Do they look like skin grafts from Gorilla?
Word of the Week: Ciabatta


Some people pronounce Ciabatta as Sha-ba-ta, some say Cha-ba-ta, still others call it Car-bia-ta. Even amongst the Italians, the pronunciation differs although no one argues on its meaning of "slipper bread". It is a somewhat elongated flat bread made from wheat flour.  Crisp on the outside and moist and chewy (and holy!) on the inside, it is one of the loveliest breads to have with a soup or a lemon curd.


I made some this morning - see my pictures here plus recipe and method.
Word of the Week: Bistro
In my own bistro one day, there would be a stalk of fresh rosemary in the bottled water on the table. 

A traditional bistro in its European origins is a small restaurant that serves moderately priced simple meals in a modest setting. Bistros are defined mostly by the type of foods they serve. Home-cooked food with menus developed around simple recipes that would keep over time. 
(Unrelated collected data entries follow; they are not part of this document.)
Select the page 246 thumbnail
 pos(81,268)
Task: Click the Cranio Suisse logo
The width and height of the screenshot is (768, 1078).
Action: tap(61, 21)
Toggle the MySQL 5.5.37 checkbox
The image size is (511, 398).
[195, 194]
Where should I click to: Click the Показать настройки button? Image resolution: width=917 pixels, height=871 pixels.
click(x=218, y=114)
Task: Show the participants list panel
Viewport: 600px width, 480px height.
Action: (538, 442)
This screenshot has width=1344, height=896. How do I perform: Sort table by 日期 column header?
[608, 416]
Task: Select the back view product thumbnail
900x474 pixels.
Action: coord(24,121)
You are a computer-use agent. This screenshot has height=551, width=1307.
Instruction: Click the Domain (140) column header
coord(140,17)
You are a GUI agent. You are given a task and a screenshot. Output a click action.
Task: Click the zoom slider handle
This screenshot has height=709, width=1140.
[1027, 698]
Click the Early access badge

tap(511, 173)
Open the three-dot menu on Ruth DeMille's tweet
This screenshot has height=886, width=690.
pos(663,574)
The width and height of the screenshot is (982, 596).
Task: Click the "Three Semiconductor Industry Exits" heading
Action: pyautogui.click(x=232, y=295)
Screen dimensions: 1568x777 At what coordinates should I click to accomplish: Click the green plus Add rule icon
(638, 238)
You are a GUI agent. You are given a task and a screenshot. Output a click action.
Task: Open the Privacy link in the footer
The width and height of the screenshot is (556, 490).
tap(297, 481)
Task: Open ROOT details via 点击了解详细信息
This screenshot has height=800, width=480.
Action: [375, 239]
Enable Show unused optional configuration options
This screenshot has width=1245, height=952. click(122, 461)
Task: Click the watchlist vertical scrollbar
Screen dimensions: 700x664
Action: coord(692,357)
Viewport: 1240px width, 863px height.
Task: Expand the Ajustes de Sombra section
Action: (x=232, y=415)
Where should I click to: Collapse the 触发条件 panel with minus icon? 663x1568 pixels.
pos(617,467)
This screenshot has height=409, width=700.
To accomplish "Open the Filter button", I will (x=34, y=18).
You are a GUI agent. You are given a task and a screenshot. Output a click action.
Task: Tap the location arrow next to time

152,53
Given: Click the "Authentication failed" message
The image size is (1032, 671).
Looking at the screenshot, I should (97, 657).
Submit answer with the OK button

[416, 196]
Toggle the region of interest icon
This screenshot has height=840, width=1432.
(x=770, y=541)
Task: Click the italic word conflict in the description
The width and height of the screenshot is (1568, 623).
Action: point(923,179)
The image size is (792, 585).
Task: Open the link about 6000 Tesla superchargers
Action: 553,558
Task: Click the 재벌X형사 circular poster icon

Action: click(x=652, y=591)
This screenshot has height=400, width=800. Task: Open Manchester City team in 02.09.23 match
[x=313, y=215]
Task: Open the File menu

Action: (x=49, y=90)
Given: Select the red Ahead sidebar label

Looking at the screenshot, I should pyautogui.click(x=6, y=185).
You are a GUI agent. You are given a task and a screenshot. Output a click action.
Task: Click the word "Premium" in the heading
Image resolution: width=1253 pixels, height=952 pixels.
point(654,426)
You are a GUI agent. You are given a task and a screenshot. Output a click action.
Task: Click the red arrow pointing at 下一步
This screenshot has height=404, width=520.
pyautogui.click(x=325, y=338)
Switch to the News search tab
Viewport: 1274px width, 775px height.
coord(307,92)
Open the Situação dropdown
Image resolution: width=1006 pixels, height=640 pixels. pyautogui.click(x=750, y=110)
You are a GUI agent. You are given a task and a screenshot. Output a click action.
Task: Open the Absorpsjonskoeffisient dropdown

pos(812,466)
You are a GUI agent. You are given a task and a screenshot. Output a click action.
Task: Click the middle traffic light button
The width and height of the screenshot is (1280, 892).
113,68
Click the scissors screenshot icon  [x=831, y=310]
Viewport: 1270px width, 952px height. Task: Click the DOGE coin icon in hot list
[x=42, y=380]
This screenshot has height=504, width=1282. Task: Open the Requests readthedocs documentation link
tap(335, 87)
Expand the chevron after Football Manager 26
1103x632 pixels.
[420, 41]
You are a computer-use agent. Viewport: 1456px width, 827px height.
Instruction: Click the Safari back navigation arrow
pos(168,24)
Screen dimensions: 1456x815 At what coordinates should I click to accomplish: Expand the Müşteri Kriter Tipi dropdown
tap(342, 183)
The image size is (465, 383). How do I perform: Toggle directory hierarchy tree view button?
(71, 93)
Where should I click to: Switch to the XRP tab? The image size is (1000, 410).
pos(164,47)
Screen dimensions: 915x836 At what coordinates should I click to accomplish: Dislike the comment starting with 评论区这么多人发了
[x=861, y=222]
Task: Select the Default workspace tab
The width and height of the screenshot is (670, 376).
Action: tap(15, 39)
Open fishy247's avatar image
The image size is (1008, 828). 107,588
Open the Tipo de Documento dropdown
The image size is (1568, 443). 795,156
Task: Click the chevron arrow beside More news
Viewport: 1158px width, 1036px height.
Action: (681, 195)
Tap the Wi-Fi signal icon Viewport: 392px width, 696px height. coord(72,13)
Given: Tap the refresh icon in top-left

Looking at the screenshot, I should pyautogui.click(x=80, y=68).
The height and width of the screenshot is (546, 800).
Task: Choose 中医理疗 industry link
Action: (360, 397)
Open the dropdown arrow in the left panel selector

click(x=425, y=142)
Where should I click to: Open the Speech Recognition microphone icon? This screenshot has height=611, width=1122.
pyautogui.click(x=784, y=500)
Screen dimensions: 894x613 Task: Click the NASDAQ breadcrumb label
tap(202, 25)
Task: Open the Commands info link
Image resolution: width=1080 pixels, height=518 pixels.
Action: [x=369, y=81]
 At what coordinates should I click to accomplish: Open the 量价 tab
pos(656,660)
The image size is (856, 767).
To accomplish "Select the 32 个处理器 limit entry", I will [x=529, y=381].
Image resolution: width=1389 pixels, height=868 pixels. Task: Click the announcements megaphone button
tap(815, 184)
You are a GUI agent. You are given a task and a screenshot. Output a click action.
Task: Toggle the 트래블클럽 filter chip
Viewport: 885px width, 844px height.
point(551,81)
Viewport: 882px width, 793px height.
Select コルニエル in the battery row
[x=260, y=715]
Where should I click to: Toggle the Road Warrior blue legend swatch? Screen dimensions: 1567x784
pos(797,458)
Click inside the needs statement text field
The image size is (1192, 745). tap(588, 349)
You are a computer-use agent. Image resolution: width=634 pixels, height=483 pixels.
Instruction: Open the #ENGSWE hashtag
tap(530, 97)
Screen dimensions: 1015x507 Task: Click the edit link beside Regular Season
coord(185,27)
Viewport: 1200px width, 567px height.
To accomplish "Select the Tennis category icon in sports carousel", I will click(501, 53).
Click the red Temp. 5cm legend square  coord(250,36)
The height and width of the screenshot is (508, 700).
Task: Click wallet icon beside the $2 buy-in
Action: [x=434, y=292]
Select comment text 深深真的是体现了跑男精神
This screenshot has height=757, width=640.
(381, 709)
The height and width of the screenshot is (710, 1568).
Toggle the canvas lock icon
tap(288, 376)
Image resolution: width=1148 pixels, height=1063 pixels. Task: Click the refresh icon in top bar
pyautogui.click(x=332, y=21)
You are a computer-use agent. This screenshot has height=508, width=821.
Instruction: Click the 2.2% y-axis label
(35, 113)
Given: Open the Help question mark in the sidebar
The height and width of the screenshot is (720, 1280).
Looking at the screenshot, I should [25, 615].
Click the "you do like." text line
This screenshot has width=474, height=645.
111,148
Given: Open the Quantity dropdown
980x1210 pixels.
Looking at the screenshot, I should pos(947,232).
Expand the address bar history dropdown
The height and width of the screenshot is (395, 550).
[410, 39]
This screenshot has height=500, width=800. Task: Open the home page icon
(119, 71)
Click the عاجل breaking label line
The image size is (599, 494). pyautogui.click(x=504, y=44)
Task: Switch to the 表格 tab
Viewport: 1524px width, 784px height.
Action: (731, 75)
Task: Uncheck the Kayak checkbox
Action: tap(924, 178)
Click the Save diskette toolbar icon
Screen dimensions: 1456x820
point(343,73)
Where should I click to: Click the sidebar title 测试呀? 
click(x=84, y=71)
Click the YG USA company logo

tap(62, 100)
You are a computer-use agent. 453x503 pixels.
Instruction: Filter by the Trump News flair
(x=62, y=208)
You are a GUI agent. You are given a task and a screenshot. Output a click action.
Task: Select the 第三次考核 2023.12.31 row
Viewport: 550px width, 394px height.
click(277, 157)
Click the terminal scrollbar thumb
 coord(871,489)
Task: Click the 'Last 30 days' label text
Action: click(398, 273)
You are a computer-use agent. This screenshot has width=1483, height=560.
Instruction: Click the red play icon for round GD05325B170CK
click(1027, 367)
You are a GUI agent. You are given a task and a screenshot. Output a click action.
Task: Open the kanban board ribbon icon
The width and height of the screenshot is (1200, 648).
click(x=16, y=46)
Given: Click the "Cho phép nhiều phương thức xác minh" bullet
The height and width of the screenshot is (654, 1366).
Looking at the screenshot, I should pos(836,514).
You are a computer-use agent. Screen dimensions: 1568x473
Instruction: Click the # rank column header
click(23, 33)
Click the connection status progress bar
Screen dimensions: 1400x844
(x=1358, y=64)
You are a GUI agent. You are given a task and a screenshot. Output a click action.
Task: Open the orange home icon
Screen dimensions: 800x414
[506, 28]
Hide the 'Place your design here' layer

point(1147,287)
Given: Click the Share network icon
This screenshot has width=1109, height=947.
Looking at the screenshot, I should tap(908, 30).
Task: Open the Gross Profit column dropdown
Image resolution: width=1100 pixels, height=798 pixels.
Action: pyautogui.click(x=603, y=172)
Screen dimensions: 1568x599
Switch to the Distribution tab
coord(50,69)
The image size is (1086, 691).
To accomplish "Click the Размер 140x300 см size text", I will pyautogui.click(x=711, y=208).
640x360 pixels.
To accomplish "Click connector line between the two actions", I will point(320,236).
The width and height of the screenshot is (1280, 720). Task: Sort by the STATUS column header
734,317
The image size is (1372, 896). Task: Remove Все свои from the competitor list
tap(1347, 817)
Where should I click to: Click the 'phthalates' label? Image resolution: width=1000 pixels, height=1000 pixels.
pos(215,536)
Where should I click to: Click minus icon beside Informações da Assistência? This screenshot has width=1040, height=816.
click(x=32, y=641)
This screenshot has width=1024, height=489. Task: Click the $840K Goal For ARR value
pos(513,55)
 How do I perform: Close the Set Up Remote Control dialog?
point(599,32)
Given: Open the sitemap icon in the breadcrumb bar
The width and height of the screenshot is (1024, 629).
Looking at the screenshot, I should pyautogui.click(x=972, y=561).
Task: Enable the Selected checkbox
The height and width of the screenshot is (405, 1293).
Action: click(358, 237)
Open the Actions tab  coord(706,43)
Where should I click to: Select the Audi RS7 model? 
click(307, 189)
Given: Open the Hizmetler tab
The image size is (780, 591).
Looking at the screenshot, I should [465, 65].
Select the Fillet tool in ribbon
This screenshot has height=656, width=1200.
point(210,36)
Today's bistros are chic in deco and architecture and normally high in prices. 

I'm thinking it would be fun to try to run your own bistro and share the kind of food you'd like to share with others!

Word of the Week: Dashi

Dashi is an essential element in many Japanese dishes and considered fundamental to Japanese cooking. It provides a savory flavour and is much easier to make than meat stock. It forms the base for miso soup, clear broth, noodle soup and other simmering liquid. 

Here, I make a basic dashi using dried bonito flakes which is available in Japanese supermarkets. 



Just boil 4 cups of water to one cup of flakes (accuracy not critical). Bring water to boil, add flakes, and when water boils again, turn off heat and let sit till flakes sink to bottom. Strain. Discard used flakes. 

Dashi can be kept in a freezer as ready stock whenever you feel like a bowl of ramen in the middle of the night. 

Dashi sounds like "da xi" in Chinese which means abundance and prosperity - how appropriate that this comes on the third day of the Lunar New Year. Gongxi, Gongxi. Dashi, Dashi! Enter the Year of the Dragon! 

Look out for the next post when I use Dashi to make Chawanmushi!
Word of the Week: Farfalle

Farfalle, a type of pasta, originated from northern Italy as far back as the 16th Century. Also known as "bow-tie" pasta, Farfalle in fact means "butterflies" in Italian. Though suitable for all kinds of sauces, Farfalle is best for cream and tomato based sauces.

I bought this pack in a little shop in Florence, the same place where I got my truffle oil. Did you see my post on all that shopping I did for my kitchen? The shopkeeper, always proud of her own products, told me the colours come from the base ingredients used to make these pasta. So, for instance, the red is from beetroot, yellow from turmeric, and green from spinach. The most interesting has to be the black - it comes from squid ink. How cool is that.

Zero preservatives, addictives, MSG, flavour enhancers… and what have you.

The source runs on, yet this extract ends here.